The Aerospace Engineering and Ocean Engineering programs are accredited by the Engineering Accreditation Commission of ABET, www.abet.org. The department also offers programs of study leading to M. Engr., M.S., and Ph.D. degrees.
AOE students must meet all Pathways requirements and only certain "free" electives and courses designated as "P/F Only" may be taken on a Pass/Fail basis. Lists of approved electives including technical, math, Liberal Education, and other electives are available on the department's web page: www.aoe.vt.edu/undergrad/undergrad-advising/index-undergrad-advising.html.
The graduation requirements in effect at the time of graduation apply.

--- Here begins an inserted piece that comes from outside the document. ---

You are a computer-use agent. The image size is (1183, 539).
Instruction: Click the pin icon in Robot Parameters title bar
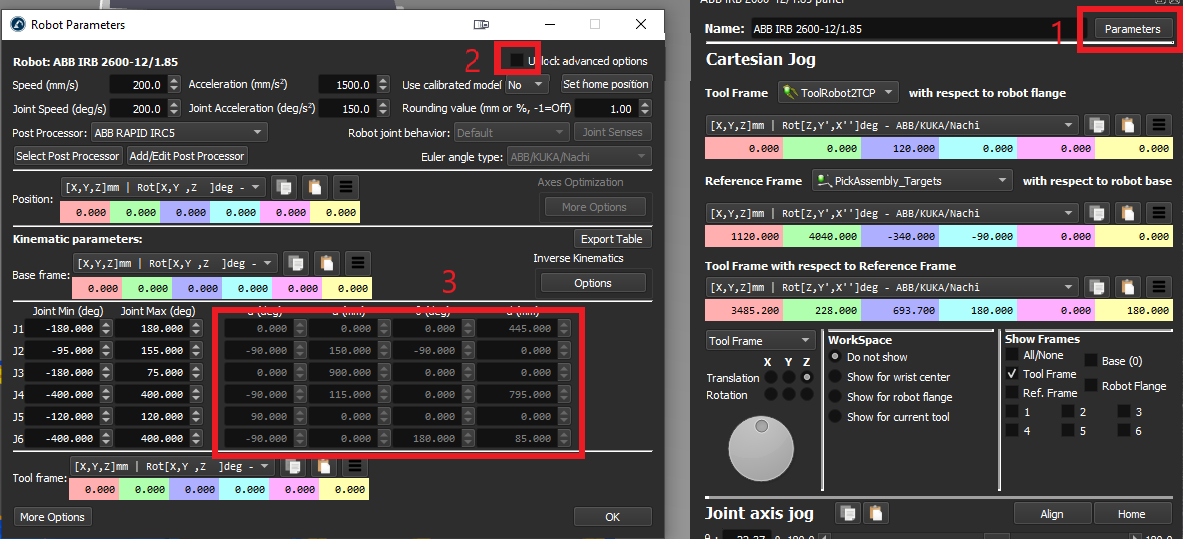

When choosing the degree requirements information, always choose the year of your expected date of graduation. Requirements for graduation are referred to via university publications as "Checksheets". The number of credit hours required for degree completion varies among curricula. Students must satisfactorily complete all requirements and university obligations for degree completion.
The university reserves the right to modify requirements in a degree program. However, the university will not alter degree requirements less than two years from the expected graduation year unless there is a transition plan for students already in the degree program.
Please visit the University Registrar website at http://registrar.vt.edu/graduation-multi-brief/index1.html for degree requirements.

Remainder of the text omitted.